Spain’s heath ministry confirmed that she was part of the medical team that treated Manuel Garcia Viejo, a Spanish missionary priest who died of the virus at a Madrid hospital 11 days ago after been evacuated from Sierra Leone.
Mr Garcia Viejo, 69, was the second person in Europe to die from Ebola after being repatriated from West Africa. He died on September 25, four days after being airlifted to Spain.
The first was Miguel Pajares, 75, a Spanish missionary priest who died on Aug 12 despite receiving the experimental ZMapp drug while he was being treated at Madrid’s Carlos III hospital after being repatriated from Liberia.
Both were members of the Hospital Order of San Juan de Dios, a Roman Catholic group that runs a charity working with Ebola victims in Africa.
Spain’s Ministry of Health called an emergency meeting on Monday evening before making a televised statement.
Authorities confirmed that 30 health workers who had been in contact with the missionary were now under observation and that they were working hard to determine who else may be at risk.
“All measures have been taken to give the best care to the patient, and guarantee the safety of all citizens,” Ana Mato, the Spanish Health Minister, said.
“We are working hard to verify the source of infection,” she added.
Antonio Alemany, head of health care for the Madrid region, explained that the infected nurse had not been into work since the day after the death of the second Spanish priest because she had been on annual leave. She had started to feel unwell on September 30, he said.
“We have already begun to determine all those who may have had contact with her during this period,” he said, adding that her husband was being monitored.

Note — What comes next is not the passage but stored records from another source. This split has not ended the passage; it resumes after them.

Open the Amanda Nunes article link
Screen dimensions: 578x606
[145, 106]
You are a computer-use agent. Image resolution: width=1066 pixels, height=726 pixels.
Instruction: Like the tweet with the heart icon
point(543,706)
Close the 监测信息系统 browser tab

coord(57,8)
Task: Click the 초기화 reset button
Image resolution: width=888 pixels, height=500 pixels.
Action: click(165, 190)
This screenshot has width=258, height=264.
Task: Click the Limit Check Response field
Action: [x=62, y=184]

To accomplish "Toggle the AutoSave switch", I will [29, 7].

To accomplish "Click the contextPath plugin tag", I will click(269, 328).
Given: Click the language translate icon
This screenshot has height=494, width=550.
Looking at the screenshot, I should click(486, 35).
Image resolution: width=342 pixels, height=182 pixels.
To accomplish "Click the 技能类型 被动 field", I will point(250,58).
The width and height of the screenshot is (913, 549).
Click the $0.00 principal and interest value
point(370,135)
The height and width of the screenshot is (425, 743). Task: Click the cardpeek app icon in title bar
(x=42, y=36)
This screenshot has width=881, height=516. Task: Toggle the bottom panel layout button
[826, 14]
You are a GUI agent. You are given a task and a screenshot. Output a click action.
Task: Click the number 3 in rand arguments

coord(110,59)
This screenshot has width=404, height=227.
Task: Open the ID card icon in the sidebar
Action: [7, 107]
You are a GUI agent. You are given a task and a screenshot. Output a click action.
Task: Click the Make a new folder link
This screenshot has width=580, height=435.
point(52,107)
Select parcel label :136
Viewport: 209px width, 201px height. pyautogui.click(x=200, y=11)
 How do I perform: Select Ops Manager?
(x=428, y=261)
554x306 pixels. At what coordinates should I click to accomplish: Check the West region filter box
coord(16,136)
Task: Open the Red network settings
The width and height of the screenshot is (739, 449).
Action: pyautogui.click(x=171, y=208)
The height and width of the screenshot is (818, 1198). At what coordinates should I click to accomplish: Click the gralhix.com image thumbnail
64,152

The hospital where the woman was being treated launched emergency protocol for dealing with contagious diseases.
The current Ebola outbreak is believed to have infected around 7,500 people and caused more than 3,400 people in West Africa according to estimates by the World Health Organisation, with Liberia, Sierra Leone and Guinea the worst hit.
The Ebola virus is not airborne and can only be spread through direct contact with the bodily fluids – blood, sweat, vomit, feces, urine, saliva or semen – of an infected person who is showing symptoms.
It causes fever, muscle pain, vomiting, diarrhea and sometimes internal and external bleeding.